What is being asked:
Copy exactly. Include the line containing "Instruction: Open the", every line after it, and the last line below, but no pictures.

Supplied records:
+===+

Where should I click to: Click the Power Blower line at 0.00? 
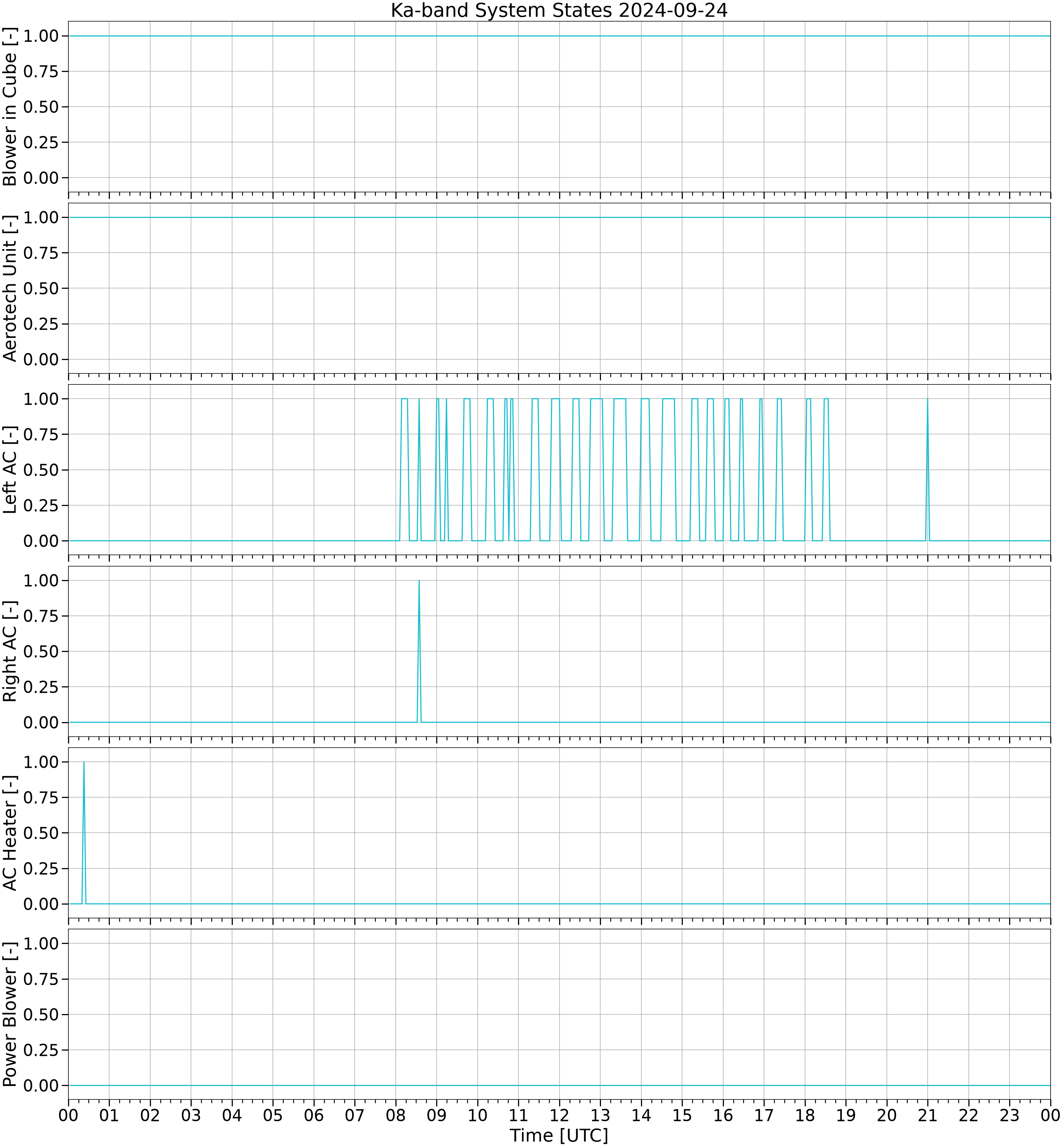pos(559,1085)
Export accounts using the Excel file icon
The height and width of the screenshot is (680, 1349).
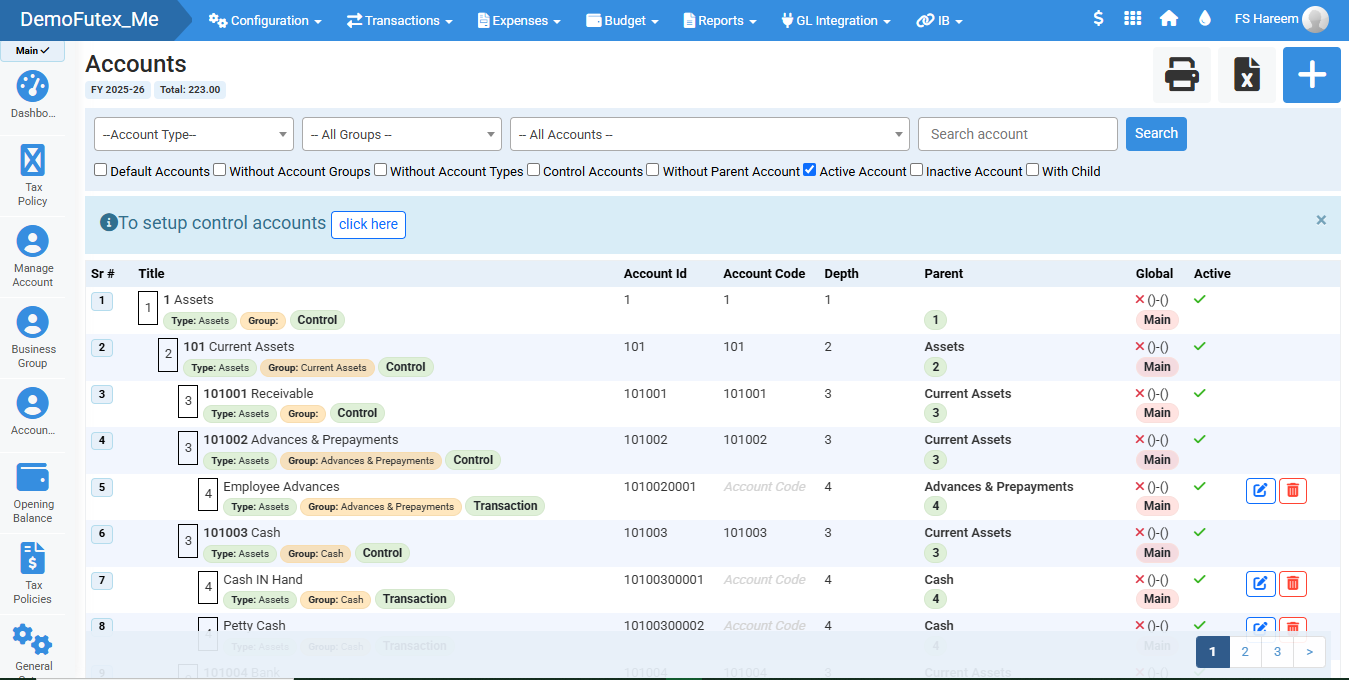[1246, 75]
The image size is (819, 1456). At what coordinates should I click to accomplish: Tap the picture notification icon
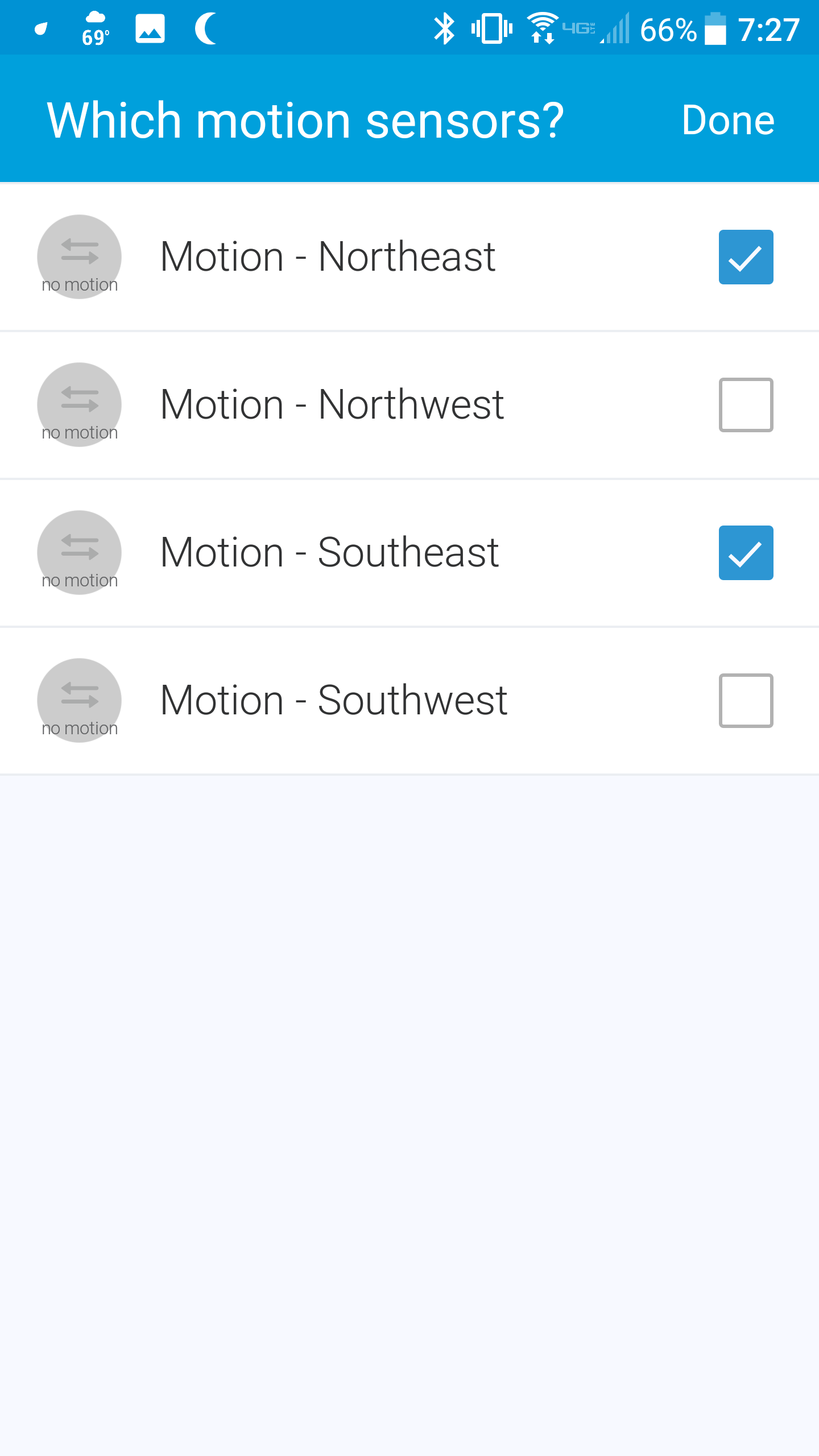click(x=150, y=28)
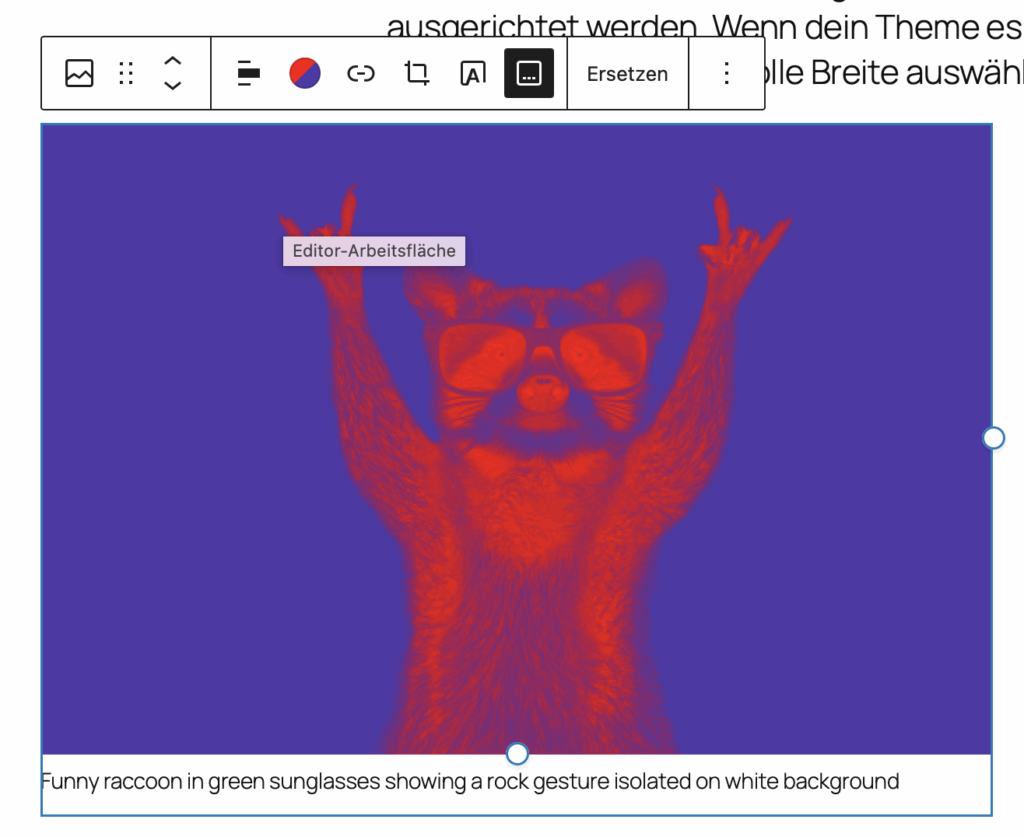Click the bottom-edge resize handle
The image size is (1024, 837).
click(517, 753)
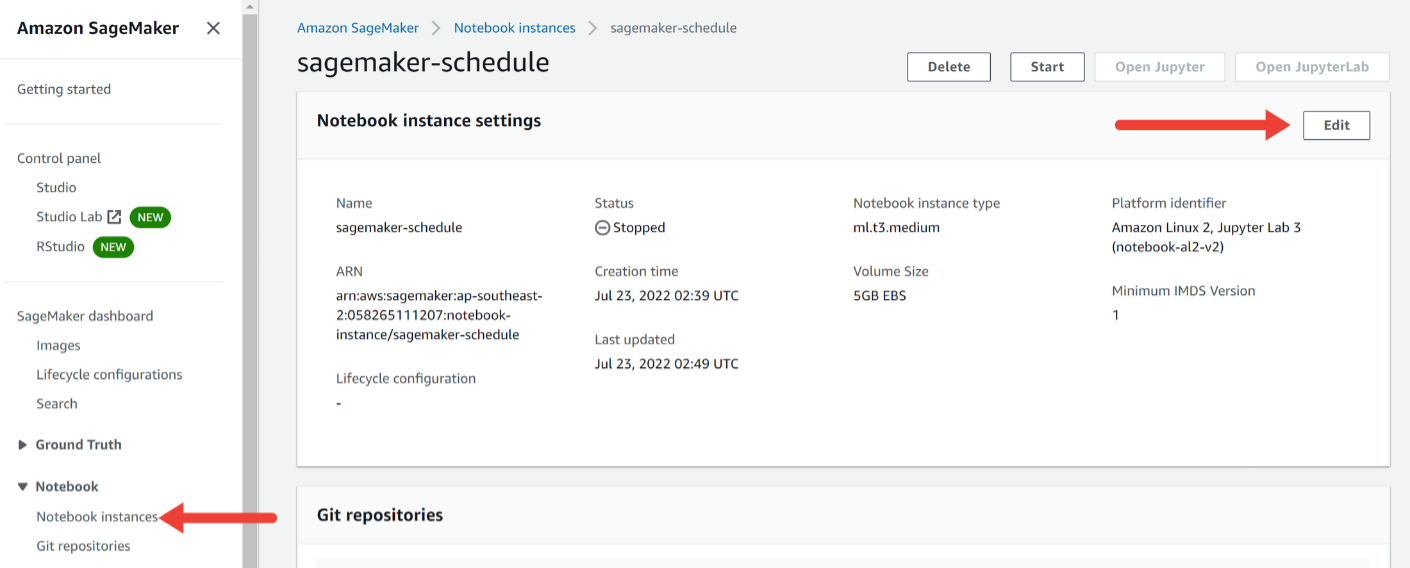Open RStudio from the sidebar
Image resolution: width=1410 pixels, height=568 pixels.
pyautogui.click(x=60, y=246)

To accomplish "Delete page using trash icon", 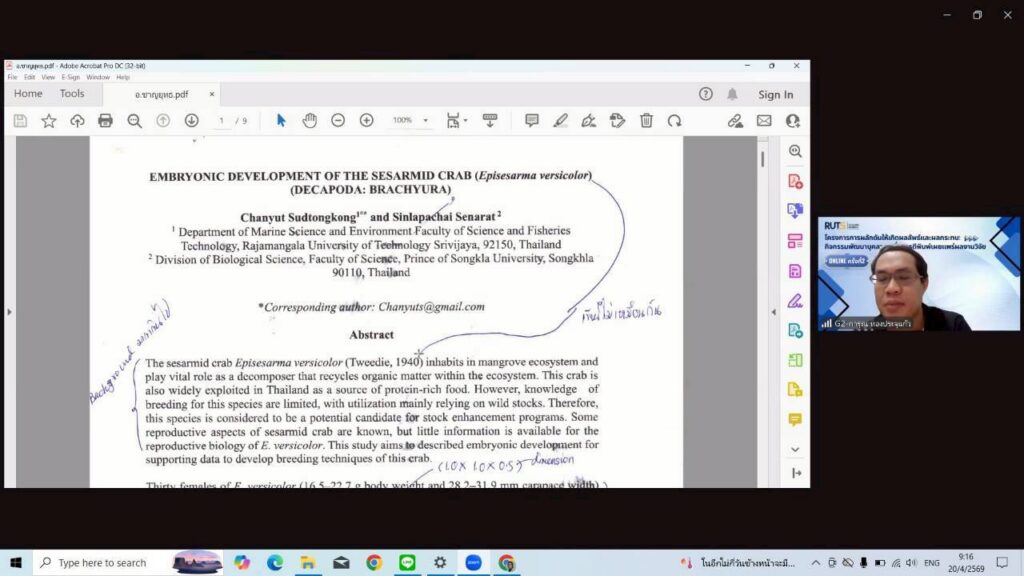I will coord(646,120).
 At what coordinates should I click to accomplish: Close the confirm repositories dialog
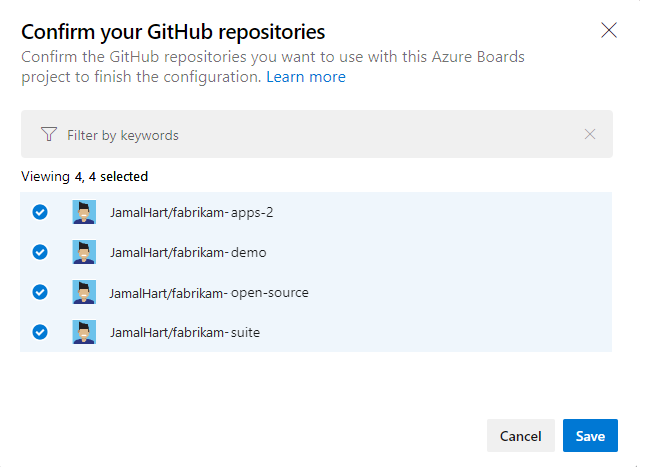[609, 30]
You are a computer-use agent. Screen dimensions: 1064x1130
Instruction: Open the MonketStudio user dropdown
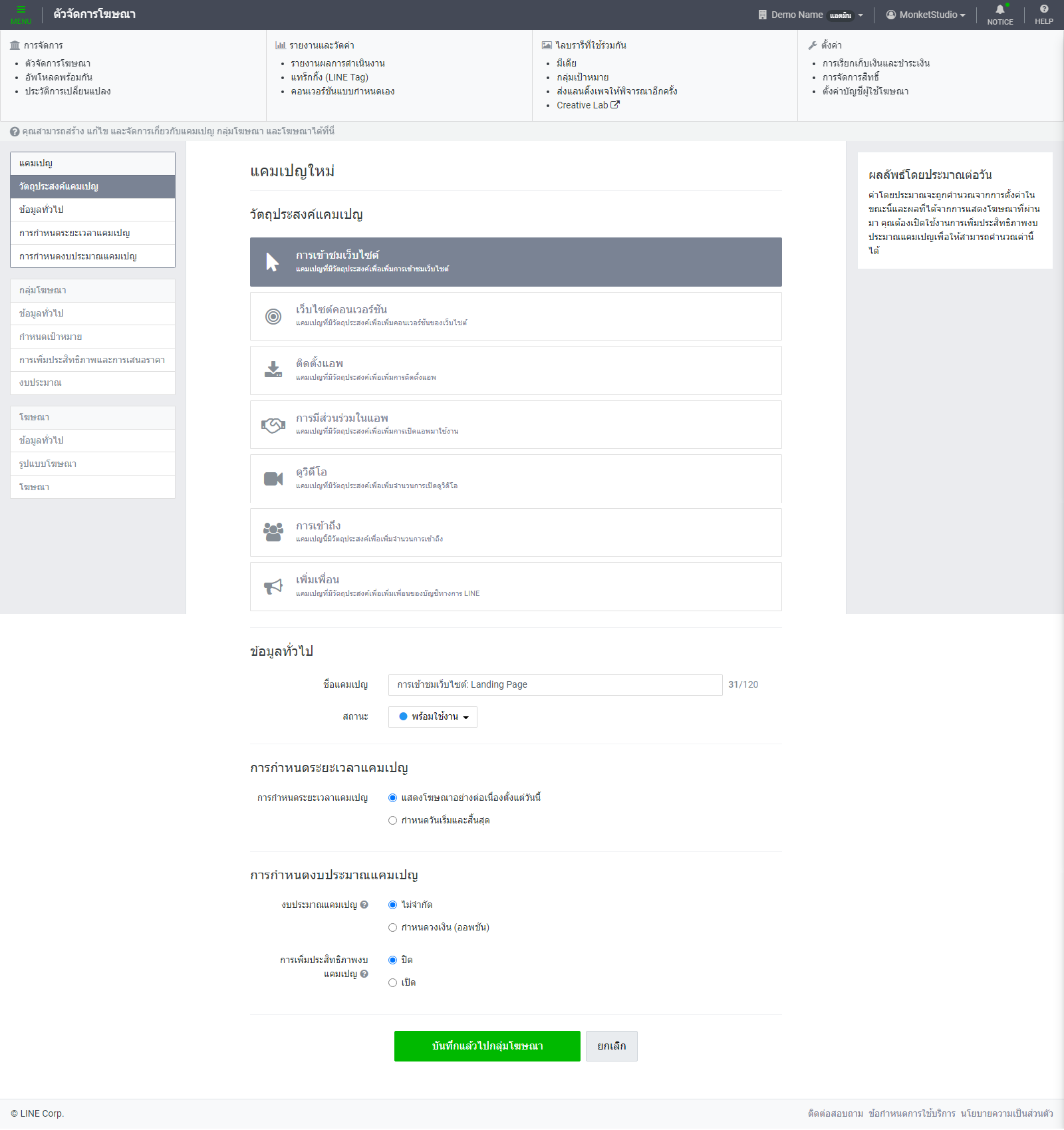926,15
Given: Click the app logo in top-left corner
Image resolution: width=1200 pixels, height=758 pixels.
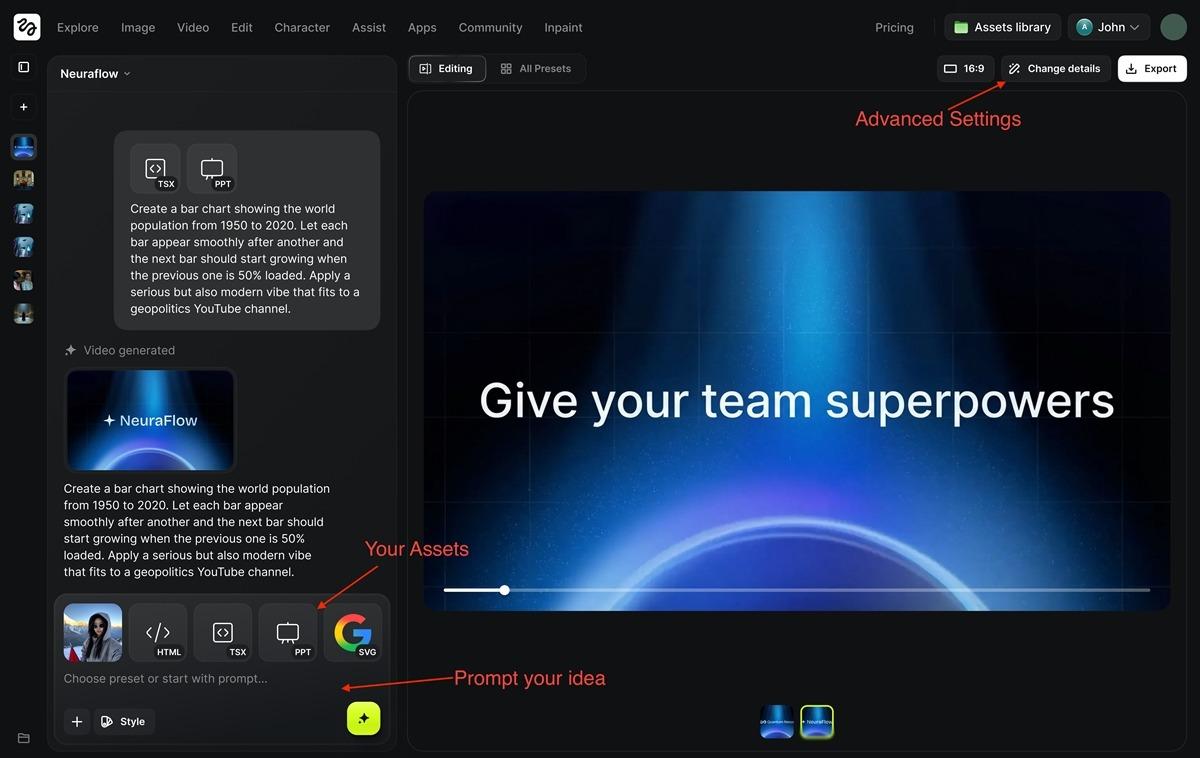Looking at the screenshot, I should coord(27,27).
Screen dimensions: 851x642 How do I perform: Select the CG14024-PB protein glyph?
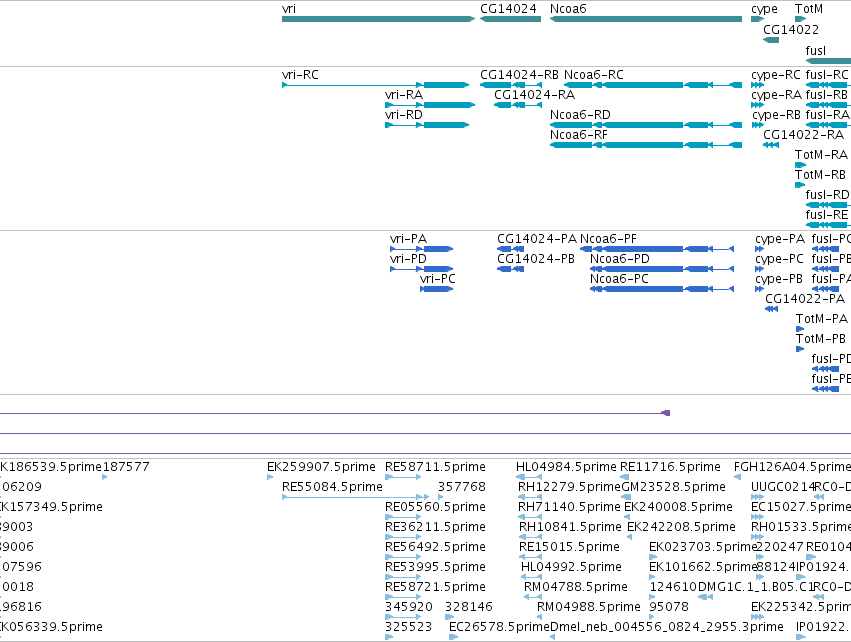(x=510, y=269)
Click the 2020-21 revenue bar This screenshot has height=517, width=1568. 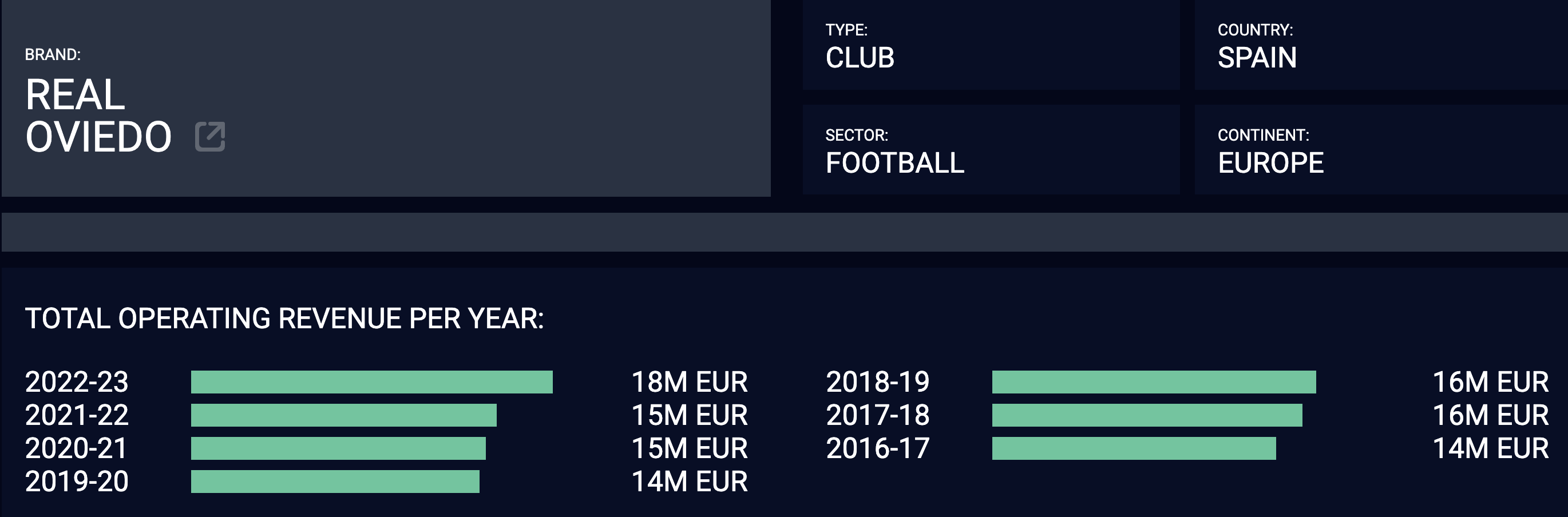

+===+

Answer space:
Instruction: Open the MonketStudio user dropdown
926,15
Given: Click the app logo in top-left corner
Image resolution: width=1200 pixels, height=758 pixels.
Looking at the screenshot, I should coord(27,27).
Screen dimensions: 851x642 How do I perform: Select the CG14024-PB protein glyph?
(x=510, y=269)
Click the 2020-21 revenue bar This screenshot has height=517, width=1568. 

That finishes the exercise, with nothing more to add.